Cildiniz yeterince su almazsa kurur ve pul pul olur. Kuru cilt, yaşlılık lekelerine ve kırışıklıklara daha yatkındır. Her gün ter ve idrar şeklinde su kaybettiğiniz için, cildinizin nem seviyesini korumak için kaybı tamamlamanız gerekir.

Japonlar, inanılmaz pürüzsüz ve parlak ciltleri için su terapisine yemin ederler. Pürüzsüz ciltler için Japon su terapisi adımlarını bu yazının devamında paylaşacağım ama ondan önce kimlerin su terapisine ihtiyacı olduğunu anlayalım.

Cilt İçin Su Tedavisi: Gerçekten İhtiyacınız Var mı?

Su Terapisine Gerçekten İhtiyacınız Var mı - Su Terapisi

Her şeyin fazlası vücudunuz için toksik olabilir. Bu nedenle, vücudunuzun su tedavisini idare edip edemeyeceğini anlamanız gerekir.

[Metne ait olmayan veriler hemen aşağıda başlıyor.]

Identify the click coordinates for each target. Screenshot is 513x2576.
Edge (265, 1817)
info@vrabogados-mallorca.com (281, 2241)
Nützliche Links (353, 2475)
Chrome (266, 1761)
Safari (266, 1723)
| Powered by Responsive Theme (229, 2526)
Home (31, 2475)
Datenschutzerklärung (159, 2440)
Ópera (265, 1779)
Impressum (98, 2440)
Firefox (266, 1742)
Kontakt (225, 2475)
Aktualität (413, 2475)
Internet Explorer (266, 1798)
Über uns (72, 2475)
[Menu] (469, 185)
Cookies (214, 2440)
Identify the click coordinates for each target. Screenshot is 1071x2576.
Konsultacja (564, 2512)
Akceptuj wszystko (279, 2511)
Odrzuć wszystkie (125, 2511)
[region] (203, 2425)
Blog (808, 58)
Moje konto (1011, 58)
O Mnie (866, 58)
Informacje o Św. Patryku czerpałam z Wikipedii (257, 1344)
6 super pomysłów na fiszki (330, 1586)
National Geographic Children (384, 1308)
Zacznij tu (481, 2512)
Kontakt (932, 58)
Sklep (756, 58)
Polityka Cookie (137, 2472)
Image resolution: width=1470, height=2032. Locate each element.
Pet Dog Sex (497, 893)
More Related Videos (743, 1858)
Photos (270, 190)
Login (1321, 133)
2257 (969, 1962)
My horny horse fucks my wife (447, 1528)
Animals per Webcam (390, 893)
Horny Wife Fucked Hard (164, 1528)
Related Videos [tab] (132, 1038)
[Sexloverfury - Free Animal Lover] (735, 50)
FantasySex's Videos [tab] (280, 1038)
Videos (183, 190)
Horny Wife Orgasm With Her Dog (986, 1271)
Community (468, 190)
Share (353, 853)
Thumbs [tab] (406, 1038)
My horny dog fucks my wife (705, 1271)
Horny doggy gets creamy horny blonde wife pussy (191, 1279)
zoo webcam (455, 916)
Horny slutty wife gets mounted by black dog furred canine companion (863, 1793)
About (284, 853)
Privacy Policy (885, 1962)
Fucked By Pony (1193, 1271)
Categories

Soru şu ki, kimin su terapisine ihtiyacı var? Veya kimler su terapisi yaptırabilir?

Genellikle, susuz cildi olan kişilerin su tedavisine ihtiyacı vardır. Cildiniz kuru hissedebilir ve suya ihtiyacı olduğunu düşünebilirsiniz – ancak durum böyle olmayabilir. Bu nedenle, su terapisine uygun olup olmadığınızı kontrol etmek daha iyidir. Bunu yapmak için kuru cilt ile susuz kalmış cilt arasındaki farkı anlamanız gerekir.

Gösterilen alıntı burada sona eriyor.